··· Page extract ···

Minggu, 28 November 2010

Kinnell's Oatmeal



Galway Kinnell has been around for a long time. He's 83, and his first book was published in 1960, when he was 33. He has been a "serious" poet most of his career, addressing mortality, nature and environmental issues, war, poverty, marital disharmony, solitude--in the gravest possible tones. His indignation and grieving often rise to histrionic levels, and one has the feeling that it has always been important to his sense of self-esteem to be taken with complete sincerity. This is fine, up to a point. Formally, Kinnell has never been an innovator, which is to say that he has never seen fit to think far enough through the implications of how his art might reflect the utmost commitment he appears to make in the other spheres of his concerns. In other words, form isn't subject to the same level of inquiry he conducts with his emotions and official positions.

With the occasional exception.

Another New Englander, Robert Frost, was frequently amusing in his poems, using light, gentle ironies to gain access to deeper levels of meditation, than might have seemed apt, given the seemingly bland occasions of his subject matter. The grudgingly private and guarded Nor-'Easter's bearing was a persona Frost would often use to mask the philosophically astute and pondering mind that inspired many of his most impressive performances in verse. It could be tiresome, or arch, or too cute, at times; but Frost understood how levity balances seriousness in art, and comedy may be as ambitious a method as tragedy when it comes to the telling observation or unresolved dilemma.

··· Stored records ···

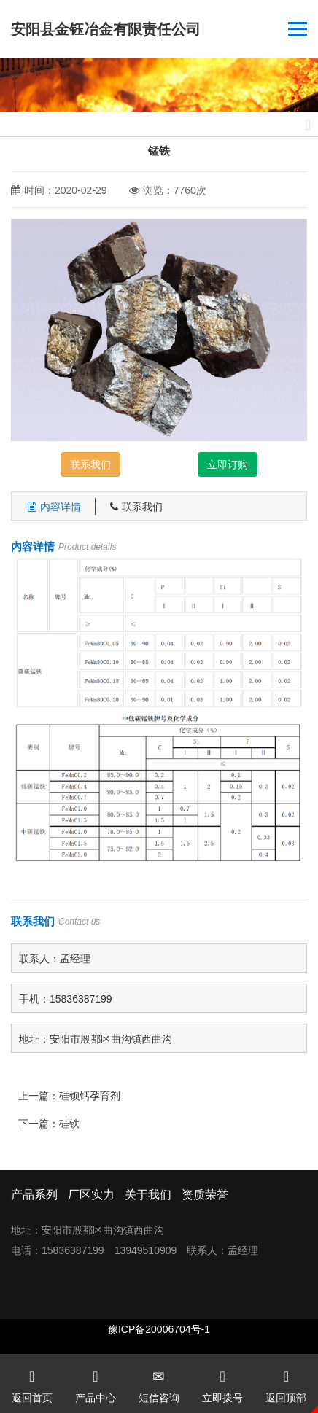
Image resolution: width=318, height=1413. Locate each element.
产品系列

···
··· Stored records ···

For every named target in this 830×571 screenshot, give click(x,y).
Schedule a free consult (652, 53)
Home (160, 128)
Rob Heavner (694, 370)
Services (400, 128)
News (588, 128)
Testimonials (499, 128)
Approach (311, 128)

···

Could you continue the essay on Galway Kinnell and Robert Frost from its last sentence?

### Task answer
Oatmeal

I eat oatmeal for breakfast.
I make it on a hot plate and put skimmed milk on it.
I eat it alone.
I am aware it is not good to eat oatmeal alone.
Its consistency is such that it is better for your mental health if somebody eats it with you.
That is why I often think up an imaginary companion to have breakfast with.
Possibly it is even worse to eat oatmeal with an imaginary companion.
Nevertheless, yesterday morning, I ate my oatmeal porridge, as he called it with John Keats.
Keats said I was absolutely right to invite him:
due to its glutinous texture, gluey lumpishness, hint of slime, and unusual willingness to
disintegrate, oatmeal should not be eaten alone.
He said that in his opinion, however, it is perfectly OK to eat it with an imaginary companion,
and that he himself had enjoyed memorable porridges with Edmund Spenser and John Milton.
Even if eating oatmeal with an imaginary companion is not as wholesome as Keats claims,
still, you can learn something from it.
Yesterday morning, for instance, Keats told me about writing the "Ode to a Nightingale."
He had a heck of a time finishing it those were his words "Oi 'ad a 'eck of a toime," he said,
speaking through his porridge.
He wrote it quickly, on scraps of paper, which he then stuck in his pocket,
but when he got home he couldn't figure out the order of the stanzas, and he and a friend
spread the papers on a table, and they made some sense of them, but he isn't sure to this day
if they got it right.
An entire stanza may have slipped into the lining of his jacket through a hole in his pocket.
He still wonders about the occasional sense of drift between stanzas, and the way here and
there a line will go into the configuration of a Moslem at prayer, then raise itself up and
peer about, and then lay itself down slightly off the mark, causing the poem to move forward
with a reckless, shining wobble.
He said someone told him that later in life Wordsworth heard about the scraps of paper on the
table, and tried shuffling some stanzas of his own, but only made matters worse.
I would not have known any of this but for my reluctance to eat oatmeal alone.
When breakfast was over, John recited "To Autumn."
He recited it slowly, with much feeling, and he articulated the words lovingly, and his odd accent
sounded sweet.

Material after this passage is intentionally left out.